Actions to take:
1 - According to the dbGaP tree builder page, which Python version is required, and which other version should it also work with?
2 - On the dbGaP tree builder page, swap every "ontology" for "hierarchy" and write out the text starting at "Primary LanguagePythonApache License" and ending at "with python 3)".
3 - Carry on the dbGaP tree builder page from its last line.

Selection:

---+---

Builds i2b2 tranSMART ontology from an dbGaP study

Primary LanguagePythonApache License 2.0Apache-2.0


Builds i2b2 tranSMART ontology from an dbGaP study

This python script queries dbGaP projects web pages base on a phs (study id) in order to retrieve contextual information for dbGaP phv (variables id).

Using these information it builds a set of i2b2 ontology paths for each phv. These informations are stored in a file (leafFilePath). These file is then used to create a new mappig file for the i2b2/tranSMART etl pipeline (based on a pre-existing one)


Pre requisit

python 2 (should work with python 3)

Clone the repository

git clone https://github.com/vianneyJouhet/dbGaP-i2b2Tm-TreeBuilder.git

Copy and adapt the properties.json file

Copy properties.json from template to the root of the project

  • study_id ==> dgGap study id (phs that includes version and p)

---+---

Data excerpts:
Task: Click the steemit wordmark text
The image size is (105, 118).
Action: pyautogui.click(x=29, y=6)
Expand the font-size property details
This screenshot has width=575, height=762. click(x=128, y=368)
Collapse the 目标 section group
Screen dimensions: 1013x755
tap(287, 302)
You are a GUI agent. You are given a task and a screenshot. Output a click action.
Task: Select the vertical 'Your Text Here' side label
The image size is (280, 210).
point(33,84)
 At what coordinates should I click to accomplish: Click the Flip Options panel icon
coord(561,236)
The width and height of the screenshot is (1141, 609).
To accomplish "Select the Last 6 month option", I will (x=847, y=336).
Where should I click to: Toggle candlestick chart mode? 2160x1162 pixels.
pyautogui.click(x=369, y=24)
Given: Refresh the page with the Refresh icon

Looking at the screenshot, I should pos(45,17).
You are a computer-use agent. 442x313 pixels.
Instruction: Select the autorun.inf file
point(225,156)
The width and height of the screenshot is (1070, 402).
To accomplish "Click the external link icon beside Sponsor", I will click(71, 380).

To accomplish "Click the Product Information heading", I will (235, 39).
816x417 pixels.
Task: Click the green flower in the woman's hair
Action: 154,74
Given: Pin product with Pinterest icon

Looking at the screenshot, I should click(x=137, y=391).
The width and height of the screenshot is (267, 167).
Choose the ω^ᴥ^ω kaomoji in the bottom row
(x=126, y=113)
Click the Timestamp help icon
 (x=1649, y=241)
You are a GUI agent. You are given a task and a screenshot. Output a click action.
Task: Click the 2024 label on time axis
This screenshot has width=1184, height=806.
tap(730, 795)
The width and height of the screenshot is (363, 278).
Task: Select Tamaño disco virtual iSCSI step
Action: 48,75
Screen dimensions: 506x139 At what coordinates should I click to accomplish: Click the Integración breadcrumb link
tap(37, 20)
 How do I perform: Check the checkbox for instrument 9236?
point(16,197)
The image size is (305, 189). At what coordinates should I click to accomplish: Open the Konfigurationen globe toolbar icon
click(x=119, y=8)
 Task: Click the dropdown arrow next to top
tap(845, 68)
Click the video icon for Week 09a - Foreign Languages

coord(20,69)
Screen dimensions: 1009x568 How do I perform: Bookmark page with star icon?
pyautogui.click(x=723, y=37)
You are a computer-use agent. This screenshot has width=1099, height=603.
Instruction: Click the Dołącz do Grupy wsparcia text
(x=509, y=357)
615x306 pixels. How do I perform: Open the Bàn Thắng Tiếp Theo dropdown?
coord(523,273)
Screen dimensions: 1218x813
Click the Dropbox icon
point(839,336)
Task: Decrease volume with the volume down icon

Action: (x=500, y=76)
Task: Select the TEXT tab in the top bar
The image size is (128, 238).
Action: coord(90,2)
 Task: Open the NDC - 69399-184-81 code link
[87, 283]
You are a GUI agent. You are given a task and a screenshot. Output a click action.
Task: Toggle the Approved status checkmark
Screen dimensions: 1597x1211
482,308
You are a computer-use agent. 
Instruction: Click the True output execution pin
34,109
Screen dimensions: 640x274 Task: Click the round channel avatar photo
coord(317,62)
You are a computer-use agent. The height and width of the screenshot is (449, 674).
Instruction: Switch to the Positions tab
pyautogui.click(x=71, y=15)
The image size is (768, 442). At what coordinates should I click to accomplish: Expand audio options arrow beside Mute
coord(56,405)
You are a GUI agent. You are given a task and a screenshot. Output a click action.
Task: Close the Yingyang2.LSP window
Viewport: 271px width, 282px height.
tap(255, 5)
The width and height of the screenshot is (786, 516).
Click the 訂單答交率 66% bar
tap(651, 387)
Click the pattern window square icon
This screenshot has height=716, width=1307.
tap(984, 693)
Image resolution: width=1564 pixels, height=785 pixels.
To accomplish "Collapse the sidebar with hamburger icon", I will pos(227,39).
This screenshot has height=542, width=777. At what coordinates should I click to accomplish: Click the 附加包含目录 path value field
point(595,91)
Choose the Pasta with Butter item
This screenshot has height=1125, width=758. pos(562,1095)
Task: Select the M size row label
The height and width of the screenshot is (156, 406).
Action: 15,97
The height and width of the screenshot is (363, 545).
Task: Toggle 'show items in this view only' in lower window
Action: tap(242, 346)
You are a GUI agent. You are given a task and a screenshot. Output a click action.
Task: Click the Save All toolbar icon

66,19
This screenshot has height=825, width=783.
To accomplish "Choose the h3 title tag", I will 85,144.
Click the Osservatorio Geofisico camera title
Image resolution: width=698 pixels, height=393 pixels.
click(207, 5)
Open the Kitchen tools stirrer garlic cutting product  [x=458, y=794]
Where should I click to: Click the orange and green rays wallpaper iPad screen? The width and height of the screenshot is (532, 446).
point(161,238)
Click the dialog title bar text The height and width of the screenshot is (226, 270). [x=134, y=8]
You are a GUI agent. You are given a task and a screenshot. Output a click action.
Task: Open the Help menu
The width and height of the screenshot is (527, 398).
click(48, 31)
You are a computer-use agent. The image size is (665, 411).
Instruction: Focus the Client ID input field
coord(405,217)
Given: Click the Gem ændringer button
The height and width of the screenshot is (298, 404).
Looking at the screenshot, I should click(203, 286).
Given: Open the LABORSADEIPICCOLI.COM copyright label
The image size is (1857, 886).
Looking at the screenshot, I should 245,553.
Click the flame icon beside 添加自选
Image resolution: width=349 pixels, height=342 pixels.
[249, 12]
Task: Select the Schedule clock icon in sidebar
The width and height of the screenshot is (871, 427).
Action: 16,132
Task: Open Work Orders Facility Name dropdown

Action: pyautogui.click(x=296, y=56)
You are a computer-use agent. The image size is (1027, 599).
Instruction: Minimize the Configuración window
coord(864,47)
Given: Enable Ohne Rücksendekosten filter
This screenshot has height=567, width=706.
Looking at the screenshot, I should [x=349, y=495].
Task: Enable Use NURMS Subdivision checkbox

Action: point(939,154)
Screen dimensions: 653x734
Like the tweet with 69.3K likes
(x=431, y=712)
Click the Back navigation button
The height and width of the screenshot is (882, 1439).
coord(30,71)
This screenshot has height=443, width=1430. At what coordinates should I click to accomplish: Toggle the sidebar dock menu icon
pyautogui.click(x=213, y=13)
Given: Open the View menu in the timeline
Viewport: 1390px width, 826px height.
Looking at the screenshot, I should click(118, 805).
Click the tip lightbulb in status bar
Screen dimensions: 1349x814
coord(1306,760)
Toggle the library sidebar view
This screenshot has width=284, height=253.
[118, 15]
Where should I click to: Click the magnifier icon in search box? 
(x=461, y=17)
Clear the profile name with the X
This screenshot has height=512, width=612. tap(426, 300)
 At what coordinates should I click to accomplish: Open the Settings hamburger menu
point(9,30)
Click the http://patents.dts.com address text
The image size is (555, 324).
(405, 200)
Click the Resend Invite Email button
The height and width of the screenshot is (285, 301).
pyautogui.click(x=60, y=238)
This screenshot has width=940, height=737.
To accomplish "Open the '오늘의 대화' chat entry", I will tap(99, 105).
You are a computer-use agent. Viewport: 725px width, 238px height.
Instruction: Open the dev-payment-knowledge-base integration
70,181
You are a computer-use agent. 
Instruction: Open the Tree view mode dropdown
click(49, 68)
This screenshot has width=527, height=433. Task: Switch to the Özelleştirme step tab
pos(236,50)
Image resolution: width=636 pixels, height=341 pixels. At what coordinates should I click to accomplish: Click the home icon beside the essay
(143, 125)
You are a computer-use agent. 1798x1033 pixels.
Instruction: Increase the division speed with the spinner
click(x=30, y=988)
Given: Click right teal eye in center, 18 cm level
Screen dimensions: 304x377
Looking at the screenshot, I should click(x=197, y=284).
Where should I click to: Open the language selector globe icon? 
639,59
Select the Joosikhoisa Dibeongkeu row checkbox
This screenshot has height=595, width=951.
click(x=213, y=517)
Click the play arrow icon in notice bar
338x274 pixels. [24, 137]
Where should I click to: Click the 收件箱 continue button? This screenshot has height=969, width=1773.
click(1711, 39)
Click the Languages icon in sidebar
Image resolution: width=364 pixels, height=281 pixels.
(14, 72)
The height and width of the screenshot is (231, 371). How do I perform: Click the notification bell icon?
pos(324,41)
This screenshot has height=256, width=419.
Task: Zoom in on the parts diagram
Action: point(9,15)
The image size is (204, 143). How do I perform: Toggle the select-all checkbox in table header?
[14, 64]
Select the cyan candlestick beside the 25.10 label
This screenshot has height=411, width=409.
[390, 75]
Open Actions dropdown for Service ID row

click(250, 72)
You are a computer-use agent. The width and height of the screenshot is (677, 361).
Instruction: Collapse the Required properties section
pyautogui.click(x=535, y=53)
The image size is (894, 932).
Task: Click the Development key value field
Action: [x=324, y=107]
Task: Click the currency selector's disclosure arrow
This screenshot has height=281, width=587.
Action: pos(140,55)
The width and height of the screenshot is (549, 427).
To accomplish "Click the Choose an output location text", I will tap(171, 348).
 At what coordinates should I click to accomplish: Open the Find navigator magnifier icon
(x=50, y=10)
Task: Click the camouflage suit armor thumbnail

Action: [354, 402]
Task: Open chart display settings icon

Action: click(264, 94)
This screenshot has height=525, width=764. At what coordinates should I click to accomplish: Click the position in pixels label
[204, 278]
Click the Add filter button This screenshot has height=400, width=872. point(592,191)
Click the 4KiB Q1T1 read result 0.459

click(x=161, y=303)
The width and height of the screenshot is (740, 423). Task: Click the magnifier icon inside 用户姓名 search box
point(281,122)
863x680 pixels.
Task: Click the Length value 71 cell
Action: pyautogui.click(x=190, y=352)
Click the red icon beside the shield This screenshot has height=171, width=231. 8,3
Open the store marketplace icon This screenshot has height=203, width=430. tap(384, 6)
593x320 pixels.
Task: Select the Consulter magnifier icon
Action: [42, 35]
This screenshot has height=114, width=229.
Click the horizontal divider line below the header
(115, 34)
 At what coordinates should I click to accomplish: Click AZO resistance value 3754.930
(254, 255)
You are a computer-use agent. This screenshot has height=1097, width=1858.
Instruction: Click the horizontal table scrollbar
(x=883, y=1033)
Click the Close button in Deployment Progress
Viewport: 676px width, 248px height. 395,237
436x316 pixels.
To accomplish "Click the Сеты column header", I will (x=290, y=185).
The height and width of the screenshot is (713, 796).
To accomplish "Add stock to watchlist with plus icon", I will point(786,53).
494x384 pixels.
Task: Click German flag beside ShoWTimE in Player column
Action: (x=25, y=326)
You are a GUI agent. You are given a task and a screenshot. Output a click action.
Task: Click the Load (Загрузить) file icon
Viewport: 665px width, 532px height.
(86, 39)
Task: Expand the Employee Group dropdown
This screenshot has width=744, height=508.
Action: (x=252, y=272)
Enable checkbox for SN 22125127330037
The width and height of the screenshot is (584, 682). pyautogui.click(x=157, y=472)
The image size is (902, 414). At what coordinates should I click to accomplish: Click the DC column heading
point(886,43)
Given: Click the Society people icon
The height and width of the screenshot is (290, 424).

---+---

Answers per task:
1 - Python 2 is required, and the script should also work with Python 3.

2 -
Primary LanguagePythonApache License 2.0Apache-2.0


Builds i2b2 tranSMART hierarchy from an dbGaP study

This python script queries dbGaP projects web pages base on a phs (study id) in order to retrieve contextual information for dbGaP phv (variables id).

Using these information it builds a set of i2b2 hierarchy paths for each phv. These informations are stored in a file (leafFilePath). These file is then used to create a new mappig file for the i2b2/tranSMART etl pipeline (based on a pre-existing one)


Pre requisit

python 2 (should work with python 3)

3 -
  • current_object_id ==> dbGap object id (number within the phs)
  • retrievePaths ==> do you want yo retrieve path from dbGap (can be set to "N" in order to skip this part)
  • buildMappingFile ==> do you want to build a mapping file (needs sourceMappingFile and targetMappingFile to be set)
  • leafFilePath ==> Target file for tree building (will replace file if exists)
  • sourceMappingFile ==> Pre-existing Mapping file as defiend in i2b2 TranSMART ETL)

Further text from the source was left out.